Time to read: 7 minutes |
The first half of May has been a rude awakening for investors as the U.S./China trade conflict has unexpectedly escalated. This escalation started with a weekend tweet by President Trump, followed by increased tariffs on Chinese imports that range from 10% to 25%. The response from China – tariffs on $60B of U.S. goods – was announced shortly thereafter. Early negotiations were peppered with inflammatory rhetoric, but many on Wall Street believed the tone on both sides had been tempered. A trade agreement was widely anticipated, so capital markets quickly turned lower on the news of this escalation.
The official signing of a trade deal between the U.S. and China appears elusive at the moment, as do the details of any agreement. However, a deal-in-the-making is still a distinct possibility. The U.S. and China are the two largest economies in the world and each other’s most significant trading partner. While China is the largest foreign holder of U.S. government bonds, the United States is the largest consumer of Chinese exports. In short, the stakes are high, and both sides have an incentive to strike a deal.

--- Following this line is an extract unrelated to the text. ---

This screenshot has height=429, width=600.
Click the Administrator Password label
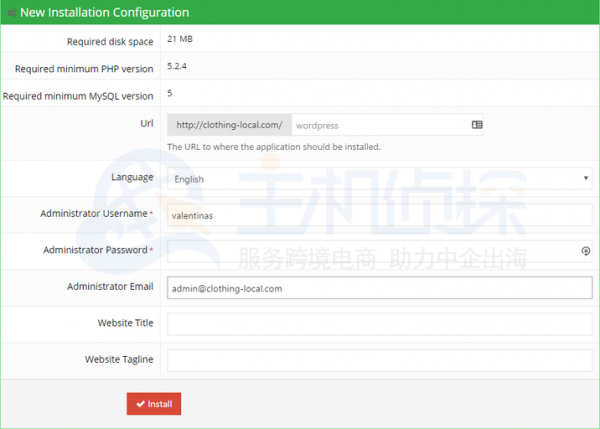(x=95, y=249)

President Trump has long said that he seeks to narrow the U.S. trade deficit with China. It’s been widely reported that a deal would involve China buying more U.S. goods; however, that won’t necessarily change overall demand for U.S. made products. If China purchases more exports from the U.S., it would likely mean they would make fewer purchases from Canada and Eurozone countries – economies already experiencing hardship. Observing recent trade trends led us to several interesting charts to share with you.

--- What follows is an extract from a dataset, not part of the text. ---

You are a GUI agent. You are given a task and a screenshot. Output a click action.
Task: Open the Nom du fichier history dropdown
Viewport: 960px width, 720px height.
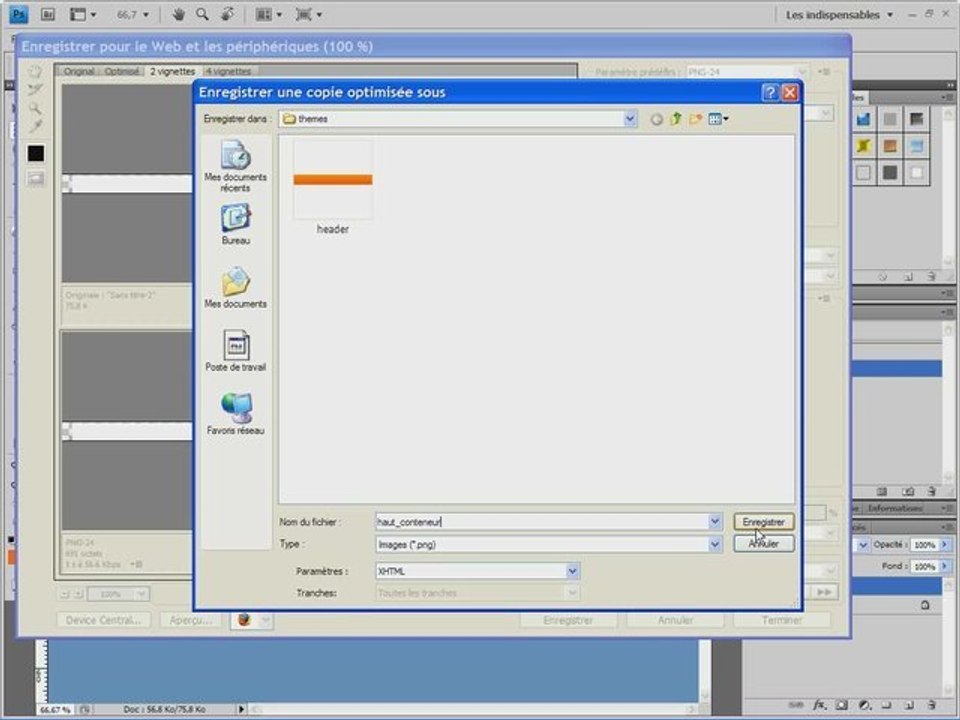point(715,522)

Looking at the U.S. trade balance with China in the chart below, it’s apparent that our trade deficit has continued to widen since 2016, despite the Trump administration’s objective of reducing this deficit. Trade tensions have likely contributed to our reduced imports from China, which are down 14% year-over-year. Additionally, U.S. exports to China have fallen roughly 19% year-over-year.

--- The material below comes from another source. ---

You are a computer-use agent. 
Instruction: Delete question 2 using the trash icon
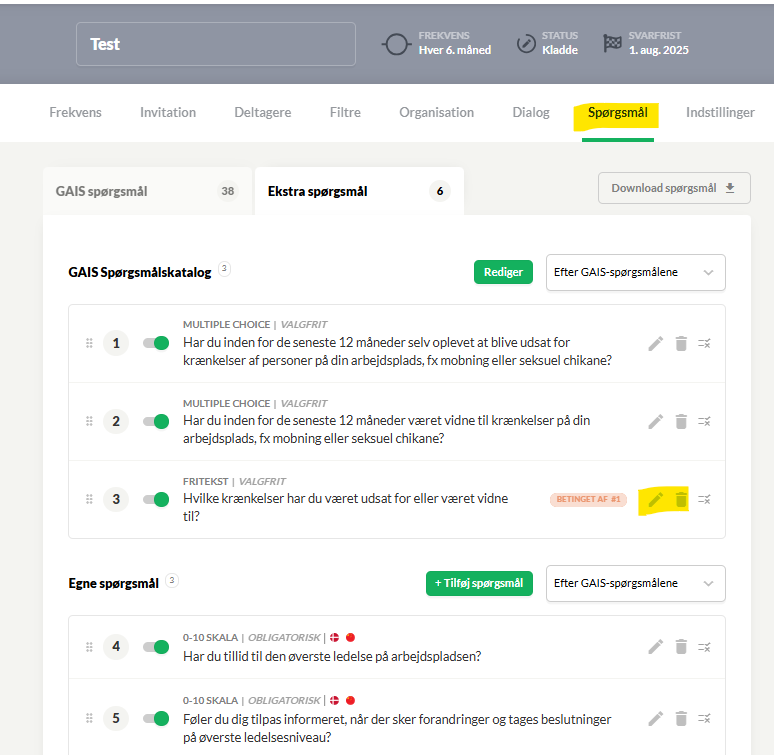681,421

We also believe that reduced trade has contributed to slowing global economic growth. Despite a healthy domestic economy, Ned Davis Research’s Global Recession Probability Model remains elevated at over 90%, as shown in the next chart.
We see some positive news in all this as the recent market volatility quickly relieved the excess optimism that has persisted for much of 2019. NDR’s Daily Trading Sentiment Chart below demonstrates the shift.
We continue to remain slightly underweight in equities in our portfolios while we wait for fundamental improvement in the global economy, U.S. corporate earnings and/or a meaningful trade resolution between the U.S. and China.
The opinions voiced in this material are for general information only and are not intended to provide specific advice or recommendations for any individual. All performance referenced is historical and is no guarantee of future results. All indices are unmanaged and cannot be invested into directly.
The economic forecasts set forth in this material may not develop as predicted and there can be no guarantee that strategies promoted will be successful.